Timing of Cash Payments for Cancelled Horizon Options, RSUs (non-employee Board members and former Horizon service providers) and PSUs

You will receive the cash payments due to you in respect of your Horizon Options, RSUs (where applicable) and PSUs through payroll as soon as reasonably practicable after the Completion, but not later than 10 Business Days after the effective time. Where Horizon or Amgen has an obligation to withhold or deduct taxes, social insurance contributions or similar amounts, your payment will be subject to the applicable deductions.

If you are not, and were not at any time during the vesting period of your Horizon equity award, an employee of Horizon for employment tax purposes, you will not receive your cash payment through payroll. It will be paid to you in the same manner as the Scheme Consideration is paid under the Scheme, as if you were a Horizon Shareholder.

 

7.

What Happens if the Transaction is not Completed?

If for any reason the Transaction is not completed, there will be no changes to the right you currently have in your Horizon Options, Horizon RSUs or Horizon PSUs, any such equity awards you hold that are not already vested will not accelerate, and all equity awards will continue in effect in accordance with their existing terms and conditions, including the applicable vesting and applicable performance conditions.

 

7


If you exercise your vested Horizon Options in the normal course, you will hold Horizon Shares in accordance with usual procedures following option exercises.

The ESPP will not terminate and offerings will continue as normal under the terms of the ESPP and as determined by the Horizon Board or a committee thereof.

 

8.

What Happens if your Employment with Horizon Terminates prior to the Effective Time?

In general, if your employment terminates before the effective time by reason of your resignation or if you are terminated for cause, your Horizon Options that are not already vested and exercisable will immediately be forfeited on the date your employment ends and any unvested RSUs and PSUs will be forfeited. You will not receive any consideration for your forfeited Options, RSUs or PSUs. You will have the period following your termination specified in the award agreement governing your Horizon Options (which may end prior to the Completion) to exercise any vested Horizon Options.

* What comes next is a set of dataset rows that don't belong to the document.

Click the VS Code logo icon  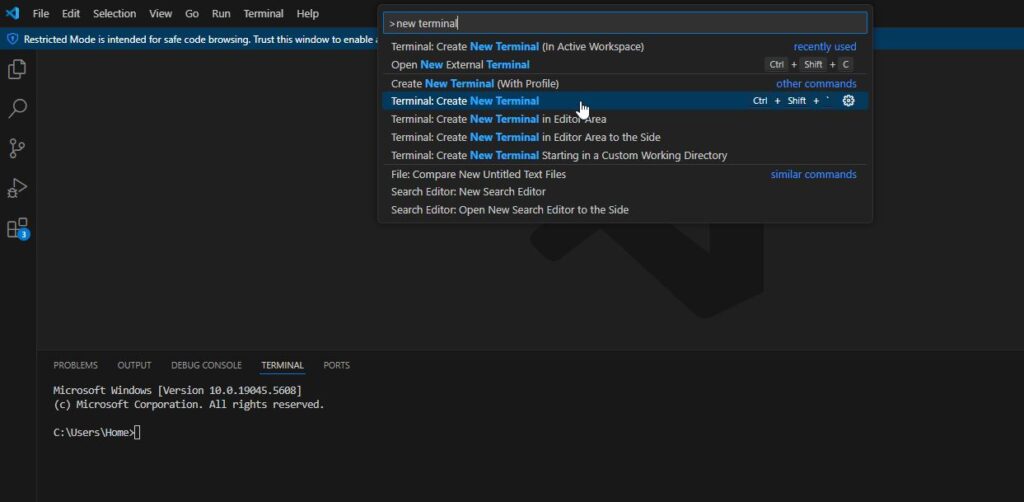pos(13,14)
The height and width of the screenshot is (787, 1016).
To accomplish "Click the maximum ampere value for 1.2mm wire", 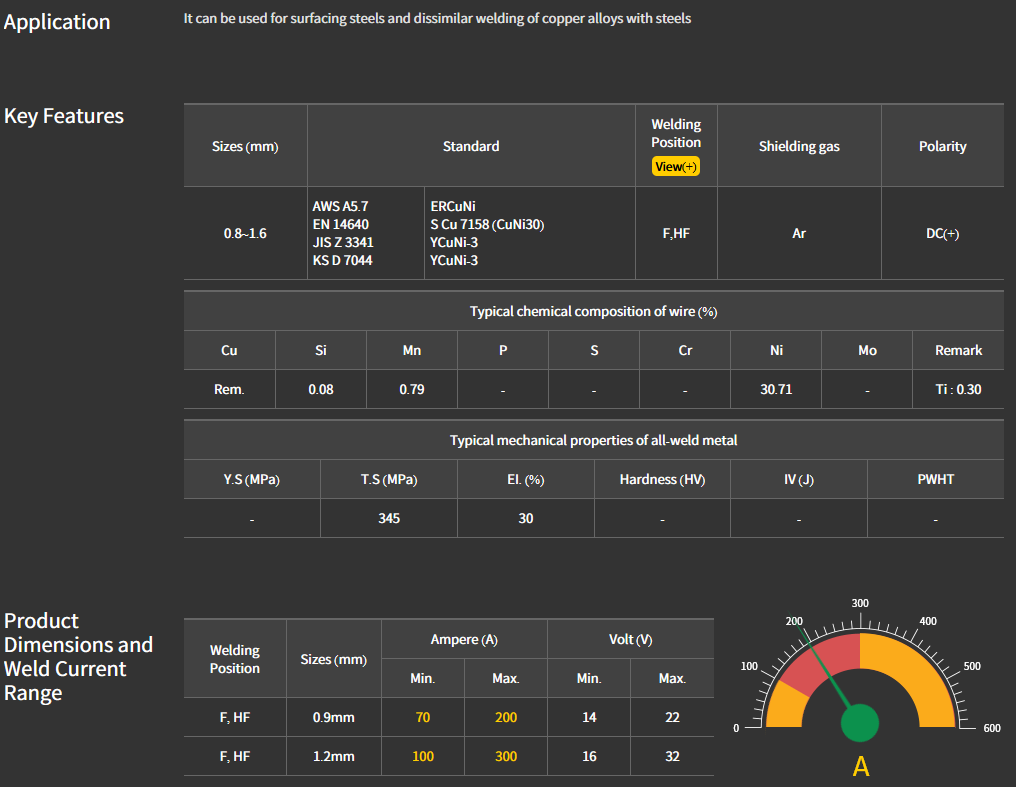I will pos(506,756).
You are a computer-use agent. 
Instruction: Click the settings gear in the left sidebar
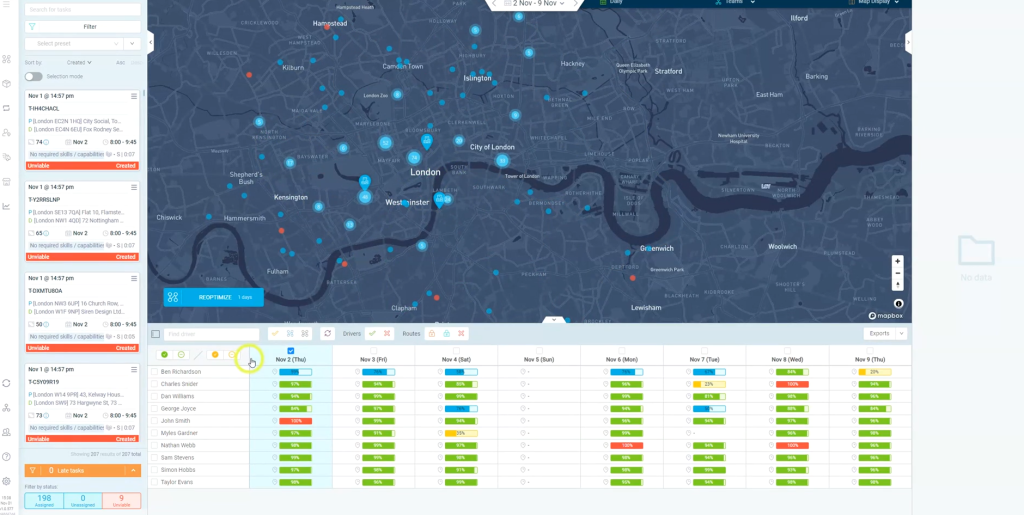[7, 481]
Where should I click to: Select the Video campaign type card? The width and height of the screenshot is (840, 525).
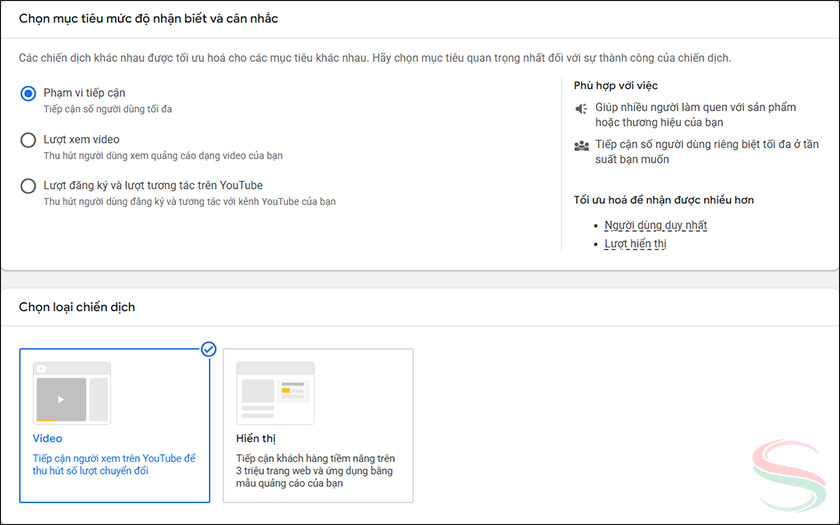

If your Horizon Options lapse without exercise prior to the Completion, you will not be entitled to receive any payment for the lapsed Horizon Options. If your individual employment agreement has different terms, the terms of your individual employment agreement will govern.

If your employment terminates before the effective time due to a termination by Horizon without cause or (as applicable) a resignation for good reason, please refer to your individual employment agreement or the terms of the severance plan in which you are eligible to participate.

Please refer to the ESPP rules for information about what happens under the ESPP if your employment with Horizon terminates.

 

9.

No Financial or Tax Advice

Horizon and Amgen will not provide advice on the benefits of the Transaction or the Scheme or give financial or tax advice. You should seek your own professional advice regarding the tax treatment of your Horizon Options, RSUs and PSUs and your participation in the ESPP.

 

10.

View of the Horizon Board

The Horizon Board, which has been so advised by Morgan Stanley, considers the treatment of the Horizon Options, Horizon RSUs and Horizon PSUs and the rights accruing and Horizon Shares issued under the ESPP described in this letter to be fair and reasonable. In providing financial advice to the Horizon Board, Morgan Stanley has taken account of the commercial assessments of the directors of Horizon.

 

Yours faithfully,   
Horizon Therapeutics plc    Amgen Inc.